▶ _GOAL_
Copy out every one of the following items line for line, changing nothing.

▶ _PROVIDED INFORMATION_
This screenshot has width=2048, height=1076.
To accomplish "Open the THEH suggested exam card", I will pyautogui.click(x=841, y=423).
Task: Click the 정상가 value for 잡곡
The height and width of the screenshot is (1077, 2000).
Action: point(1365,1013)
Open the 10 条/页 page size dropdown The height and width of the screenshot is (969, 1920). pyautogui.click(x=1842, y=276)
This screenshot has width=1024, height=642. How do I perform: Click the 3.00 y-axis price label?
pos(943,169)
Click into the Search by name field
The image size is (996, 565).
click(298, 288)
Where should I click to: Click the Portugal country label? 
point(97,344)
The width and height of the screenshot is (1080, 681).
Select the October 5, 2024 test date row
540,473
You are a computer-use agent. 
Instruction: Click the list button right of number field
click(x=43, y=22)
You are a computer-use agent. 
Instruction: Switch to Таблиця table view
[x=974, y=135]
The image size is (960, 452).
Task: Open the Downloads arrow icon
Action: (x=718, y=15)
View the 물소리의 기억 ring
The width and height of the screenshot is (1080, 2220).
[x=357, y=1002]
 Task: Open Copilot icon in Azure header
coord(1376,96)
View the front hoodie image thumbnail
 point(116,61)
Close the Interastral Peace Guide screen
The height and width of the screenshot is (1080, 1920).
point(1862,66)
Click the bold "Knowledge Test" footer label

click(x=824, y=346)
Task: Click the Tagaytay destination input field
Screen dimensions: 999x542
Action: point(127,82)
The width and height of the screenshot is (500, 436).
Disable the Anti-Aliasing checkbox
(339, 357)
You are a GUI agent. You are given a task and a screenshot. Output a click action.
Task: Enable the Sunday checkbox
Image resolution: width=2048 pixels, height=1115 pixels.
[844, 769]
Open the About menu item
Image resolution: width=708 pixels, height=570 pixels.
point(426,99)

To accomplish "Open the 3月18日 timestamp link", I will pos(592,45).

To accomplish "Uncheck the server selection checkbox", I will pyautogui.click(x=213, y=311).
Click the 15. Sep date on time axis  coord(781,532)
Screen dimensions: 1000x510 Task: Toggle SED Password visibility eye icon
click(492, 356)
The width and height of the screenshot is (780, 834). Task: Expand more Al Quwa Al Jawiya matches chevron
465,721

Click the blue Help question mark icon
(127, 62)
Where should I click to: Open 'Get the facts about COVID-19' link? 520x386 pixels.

▶ _WRITTEN SOLUTION_
This screenshot has width=2048, height=1076.
To accomplish "Open the THEH suggested exam card", I will pyautogui.click(x=841, y=423).
Task: Click the 정상가 value for 잡곡
The height and width of the screenshot is (1077, 2000).
Action: point(1365,1013)
Open the 10 条/页 page size dropdown The height and width of the screenshot is (969, 1920). pyautogui.click(x=1842, y=276)
This screenshot has width=1024, height=642. How do I perform: Click the 3.00 y-axis price label?
pos(943,169)
Click into the Search by name field
The image size is (996, 565).
click(298, 288)
Where should I click to: Click the Portugal country label? 
point(97,344)
The width and height of the screenshot is (1080, 681).
Select the October 5, 2024 test date row
540,473
You are a computer-use agent. 
Instruction: Click the list button right of number field
click(x=43, y=22)
You are a computer-use agent. 
Instruction: Switch to Таблиця table view
[x=974, y=135]
The image size is (960, 452).
Task: Open the Downloads arrow icon
Action: (x=718, y=15)
View the 물소리의 기억 ring
The width and height of the screenshot is (1080, 2220).
[x=357, y=1002]
 Task: Open Copilot icon in Azure header
coord(1376,96)
View the front hoodie image thumbnail
 point(116,61)
Close the Interastral Peace Guide screen
The height and width of the screenshot is (1080, 1920).
point(1862,66)
Click the bold "Knowledge Test" footer label

click(x=824, y=346)
Task: Click the Tagaytay destination input field
Screen dimensions: 999x542
Action: point(127,82)
The width and height of the screenshot is (500, 436).
Disable the Anti-Aliasing checkbox
(339, 357)
You are a GUI agent. You are given a task and a screenshot. Output a click action.
Task: Enable the Sunday checkbox
Image resolution: width=2048 pixels, height=1115 pixels.
[844, 769]
Open the About menu item
Image resolution: width=708 pixels, height=570 pixels.
point(426,99)

To accomplish "Open the 3月18日 timestamp link", I will pos(592,45).

To accomplish "Uncheck the server selection checkbox", I will pyautogui.click(x=213, y=311).
Click the 15. Sep date on time axis  coord(781,532)
Screen dimensions: 1000x510 Task: Toggle SED Password visibility eye icon
click(492, 356)
The width and height of the screenshot is (780, 834). Task: Expand more Al Quwa Al Jawiya matches chevron
465,721

Click the blue Help question mark icon
(127, 62)
Where should I click to: Open 'Get the facts about COVID-19' link? 520x386 pixels.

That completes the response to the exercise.